━━ PROVIDED RECORDS

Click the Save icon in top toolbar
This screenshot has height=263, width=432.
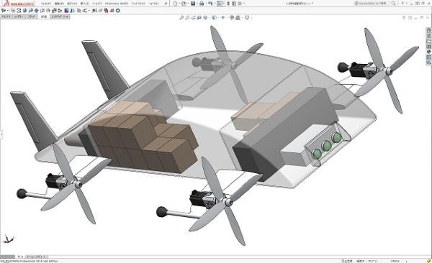point(193,4)
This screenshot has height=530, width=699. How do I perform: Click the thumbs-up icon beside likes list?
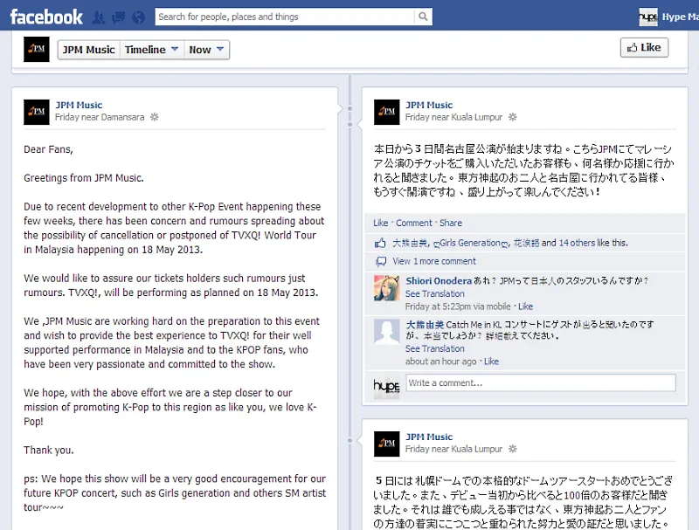(380, 243)
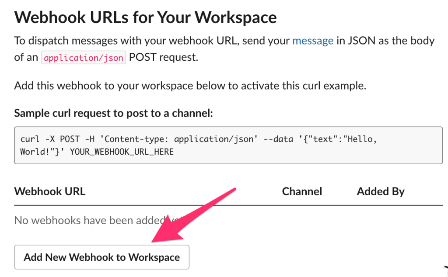Click the Added By column header

(x=380, y=191)

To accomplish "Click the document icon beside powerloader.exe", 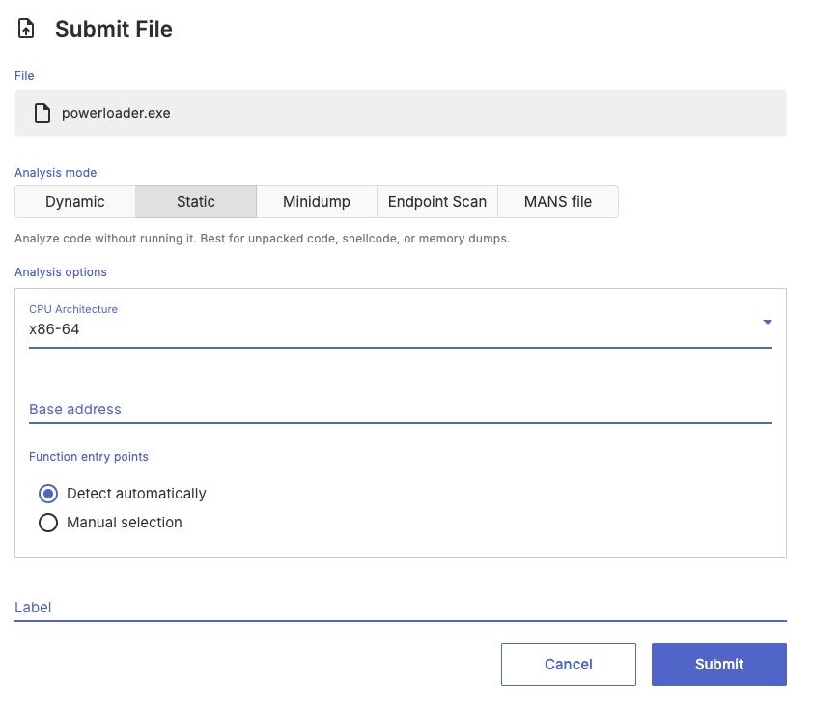I will tap(42, 113).
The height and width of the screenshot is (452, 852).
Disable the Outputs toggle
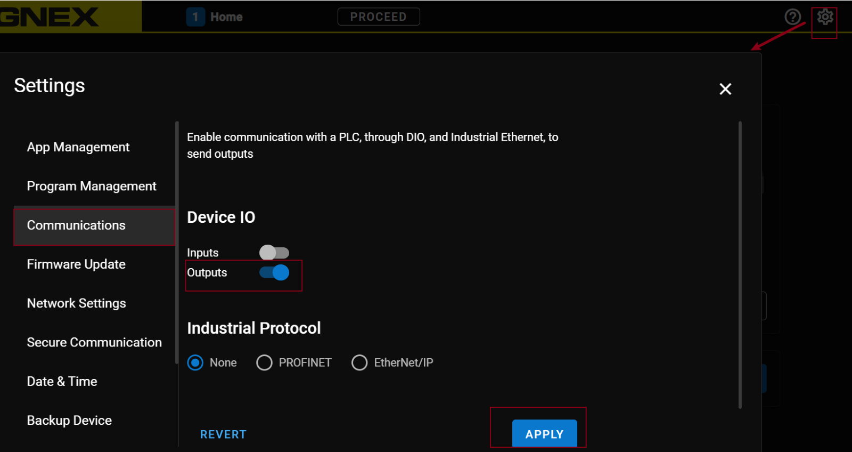click(274, 273)
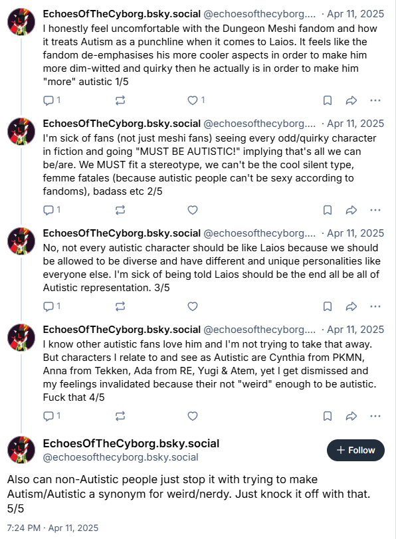The height and width of the screenshot is (539, 396).
Task: Open the Apr 11, 2025 timestamp of first post
Action: 355,14
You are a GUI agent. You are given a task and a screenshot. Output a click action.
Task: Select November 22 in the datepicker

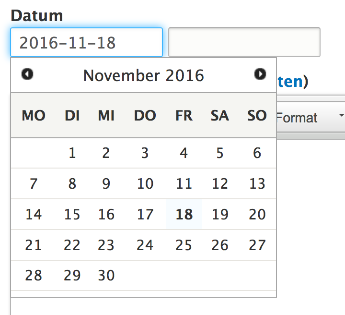tap(72, 245)
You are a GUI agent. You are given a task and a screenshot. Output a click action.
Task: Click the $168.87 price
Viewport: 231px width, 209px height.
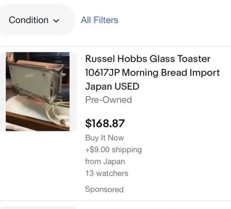[105, 123]
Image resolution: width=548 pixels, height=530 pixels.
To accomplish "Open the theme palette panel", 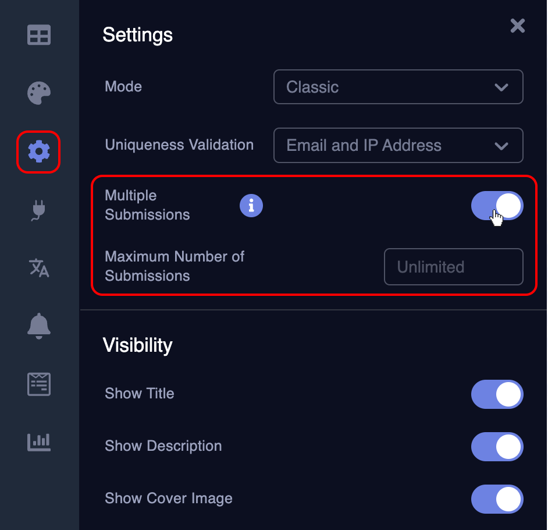I will [38, 93].
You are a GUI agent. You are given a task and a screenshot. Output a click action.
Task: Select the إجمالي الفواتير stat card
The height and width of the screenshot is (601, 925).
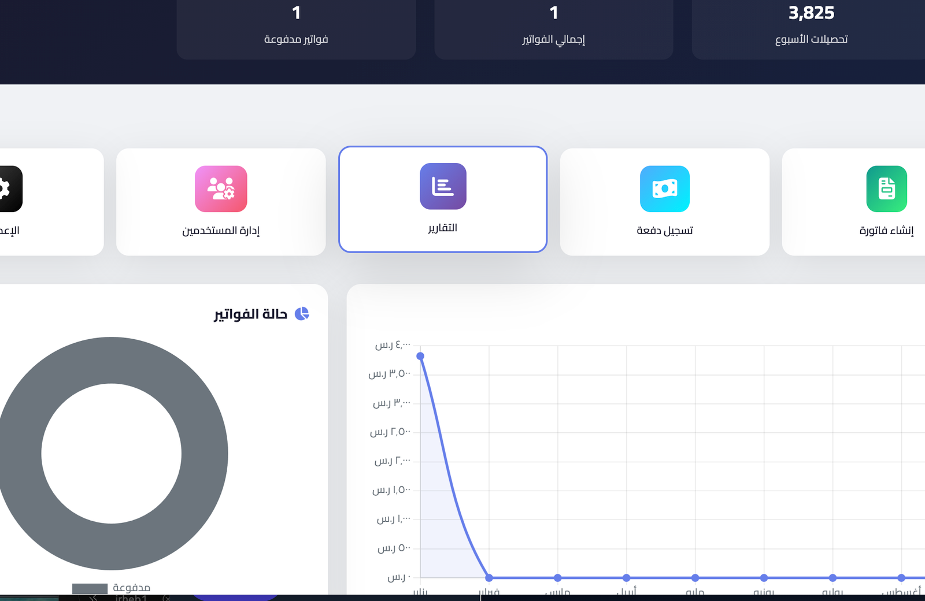click(x=553, y=28)
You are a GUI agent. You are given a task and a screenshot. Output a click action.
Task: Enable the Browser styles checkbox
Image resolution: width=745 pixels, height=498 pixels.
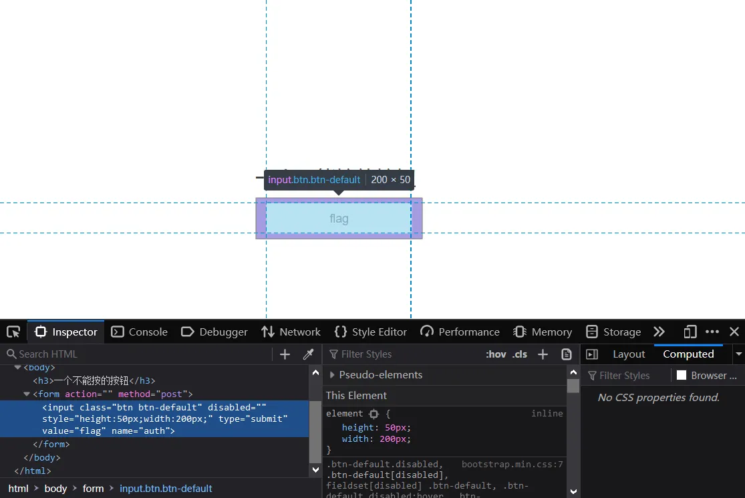coord(682,375)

━━━━

■ EXERCISE PROMPT ■
List every line of the items above that contains the string "This".

■ WRITTEN RESPONSE ■
This screenshot has height=263, width=432.
This screenshot has height=530, width=699. How do I perform: Click the thumbs-up icon beside likes list?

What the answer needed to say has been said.